[发明专利]rhTSG-6荧光定量RT-qPCR检测试剂盒及其应用

权利要求书

1.重组人肿瘤坏死因子α诱导蛋白6的荧光定量RT-qPCR检测试剂盒在检测rhTSG-6抗病毒活性中的应用，其特征在于，所述试剂盒包括：rhTSG-6蛋白标准品、含有VSV N基因片段的重组质粒标准品；RT-PCR反应液；

所述VSV N基因片段为使用上游引物和下游引物，利用RT-PCR方法从VSV病毒扩增制备得到；所述上游引物为： 5’-CGG AAT AAA CAT CGG GAA AG-3’；所述下游引物为：5’-CCAAGT AGA TAC AAA GGC AAC C-3’；

所述RT-PCR反应液为：SYBR Premix Ex TaqⅡ 2× 10μL、10μM上游引物0.8μL、10μM下游引物0.8μL、cDNA模板2μL，补无菌水至20μL；

所述cDNA的制备方法为：以100ng/mL 的rhTSG-6蛋白标准品溶液作用MDBK细胞24h，再用VSV病毒悬液感染作用后的MDBK细胞24h，提取这些感染细胞的总RNA，再经逆转录后得到cDNA；所述rhTSG-6蛋白标准品溶液的氨基酸序列如SEQ ID NO.3所示；

所述应用为非疾病诊断、和/或非治疗目的的应用。

2.根据权利要求1所述的重组人肿瘤坏死因子α诱导蛋白6的荧光定量RT-qPCR检测试剂盒在检测rhTSG-6抗病毒活性中的应用，其特征在于，所述VSV病毒的病毒悬液的滴度为100TCID₅₀/0.1mL；VSV病毒感染作用后的MDBK细胞的时间为24h。

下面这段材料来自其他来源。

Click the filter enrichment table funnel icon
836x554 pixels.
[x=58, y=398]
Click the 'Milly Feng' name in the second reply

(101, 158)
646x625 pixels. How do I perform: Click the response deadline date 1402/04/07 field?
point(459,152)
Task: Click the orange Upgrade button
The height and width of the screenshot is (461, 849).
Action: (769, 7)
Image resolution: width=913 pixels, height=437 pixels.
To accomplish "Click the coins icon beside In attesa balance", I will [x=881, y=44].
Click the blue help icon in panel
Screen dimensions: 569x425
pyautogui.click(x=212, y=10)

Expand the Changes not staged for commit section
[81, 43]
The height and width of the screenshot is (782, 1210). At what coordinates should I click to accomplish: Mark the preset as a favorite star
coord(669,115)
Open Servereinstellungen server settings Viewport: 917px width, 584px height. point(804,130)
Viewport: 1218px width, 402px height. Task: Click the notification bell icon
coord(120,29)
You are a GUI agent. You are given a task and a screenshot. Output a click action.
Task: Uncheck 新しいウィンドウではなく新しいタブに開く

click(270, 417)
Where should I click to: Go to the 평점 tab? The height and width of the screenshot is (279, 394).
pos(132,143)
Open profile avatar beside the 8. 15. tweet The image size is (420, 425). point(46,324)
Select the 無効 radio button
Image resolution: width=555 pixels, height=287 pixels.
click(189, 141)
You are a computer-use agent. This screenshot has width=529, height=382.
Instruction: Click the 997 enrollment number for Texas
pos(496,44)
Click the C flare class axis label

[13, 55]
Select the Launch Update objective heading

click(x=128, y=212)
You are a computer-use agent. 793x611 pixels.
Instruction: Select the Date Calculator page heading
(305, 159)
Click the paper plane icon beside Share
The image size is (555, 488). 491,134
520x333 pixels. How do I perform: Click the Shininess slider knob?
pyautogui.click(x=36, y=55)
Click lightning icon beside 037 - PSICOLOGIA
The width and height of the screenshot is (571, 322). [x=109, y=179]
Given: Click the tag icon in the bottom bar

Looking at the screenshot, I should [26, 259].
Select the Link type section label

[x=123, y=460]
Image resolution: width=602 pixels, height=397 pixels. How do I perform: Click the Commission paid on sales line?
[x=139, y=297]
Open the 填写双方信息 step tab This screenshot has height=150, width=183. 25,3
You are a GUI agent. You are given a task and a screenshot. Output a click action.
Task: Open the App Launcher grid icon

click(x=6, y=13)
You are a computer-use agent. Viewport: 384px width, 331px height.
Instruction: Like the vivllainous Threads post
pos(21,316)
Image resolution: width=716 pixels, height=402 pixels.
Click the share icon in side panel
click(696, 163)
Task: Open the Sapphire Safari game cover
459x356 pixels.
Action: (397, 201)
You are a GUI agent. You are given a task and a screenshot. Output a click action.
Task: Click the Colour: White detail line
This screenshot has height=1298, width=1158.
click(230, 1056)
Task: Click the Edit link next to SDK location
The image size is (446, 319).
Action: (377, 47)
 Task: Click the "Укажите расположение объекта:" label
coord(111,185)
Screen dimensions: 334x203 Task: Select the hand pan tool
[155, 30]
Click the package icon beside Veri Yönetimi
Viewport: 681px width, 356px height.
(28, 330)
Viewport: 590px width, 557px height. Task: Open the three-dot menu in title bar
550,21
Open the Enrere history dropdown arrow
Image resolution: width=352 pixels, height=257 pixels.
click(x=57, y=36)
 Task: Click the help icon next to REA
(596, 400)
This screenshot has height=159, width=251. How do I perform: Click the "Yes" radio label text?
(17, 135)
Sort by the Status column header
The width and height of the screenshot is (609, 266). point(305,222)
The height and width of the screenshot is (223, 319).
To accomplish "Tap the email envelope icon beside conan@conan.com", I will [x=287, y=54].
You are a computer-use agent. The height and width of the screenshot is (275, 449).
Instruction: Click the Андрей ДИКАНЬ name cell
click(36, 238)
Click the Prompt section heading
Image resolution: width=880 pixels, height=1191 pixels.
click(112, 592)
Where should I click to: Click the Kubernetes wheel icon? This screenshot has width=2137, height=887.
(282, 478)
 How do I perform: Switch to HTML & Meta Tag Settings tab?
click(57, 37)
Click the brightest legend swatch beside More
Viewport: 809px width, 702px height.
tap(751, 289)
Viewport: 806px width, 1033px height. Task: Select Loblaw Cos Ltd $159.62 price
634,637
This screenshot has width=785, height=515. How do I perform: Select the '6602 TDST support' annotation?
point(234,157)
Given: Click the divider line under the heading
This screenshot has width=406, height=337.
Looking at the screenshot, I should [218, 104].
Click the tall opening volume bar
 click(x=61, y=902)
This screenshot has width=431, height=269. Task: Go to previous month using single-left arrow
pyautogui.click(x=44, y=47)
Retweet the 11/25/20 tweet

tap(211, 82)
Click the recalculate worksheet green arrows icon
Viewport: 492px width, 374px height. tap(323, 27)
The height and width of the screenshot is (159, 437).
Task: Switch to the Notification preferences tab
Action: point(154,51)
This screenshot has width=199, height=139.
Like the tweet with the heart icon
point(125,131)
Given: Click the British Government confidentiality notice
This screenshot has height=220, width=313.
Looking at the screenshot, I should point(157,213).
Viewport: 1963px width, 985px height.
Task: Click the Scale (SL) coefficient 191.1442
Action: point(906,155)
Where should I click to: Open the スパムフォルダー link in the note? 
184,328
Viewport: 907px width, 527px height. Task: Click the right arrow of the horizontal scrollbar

3.根据权利要求1或2所述的重组人肿瘤坏死因子α诱导蛋白6的荧光定量RT-qPCR检测试剂盒在检测rhTSG-6抗病毒活性中的应用，其特征在于，所述含有VSV N基因片段的重组质粒标准品的制备方法包括以下步骤：

（1）使用上游引物和下游引物，利用RT-PCR方法从VSV病毒扩增出VSV N基因片段；所述上游引物为： 5’-CGG AAT AAA CAT CGG GAA AG-3’；所述下游引物为：5’-CCA AGT AGATAC AAA GGC AAC C-3’；

（2）将VSV N基因片段连接至pMD18T载体上，构建的重组质粒pMD18T-VSV N；

（3）将重组质粒pMD18T-VSV N转化至大肠埃希菌DH5α，在含100μg/mL Amp的LB培养基中增殖，裂解法提取，经试剂盒纯化，即可得到含有VSV N基因片段的重组质粒标准品。

4.根据权利要求3所述的重组人肿瘤坏死因子α诱导蛋白6的荧光定量RT-qPCR检测试剂盒在检测rhTSG-6抗病毒活性中的应用，其特征在于，步骤（1）中，所述RT-PCR反应体系为RT-PCR反应体系为：Premix Taq 2× 12.5μL、10μM上游引物0.5μL、10μM下游引物0.5μL、cDNA模板1μL，补无菌水至25μL。

5.根据权利要求3所述的重组人肿瘤坏死因子α诱导蛋白6的荧光定量RT-qPCR检测试剂盒在检测rhTSG-6抗病毒活性中的应用，其特征在于，步骤（2）中，连接反应体系为：pMD18-T Vector 1μL、VSV N基因片段2μL、5μLSolutionⅠ灭菌水2μL，反应条件为16℃反应2h。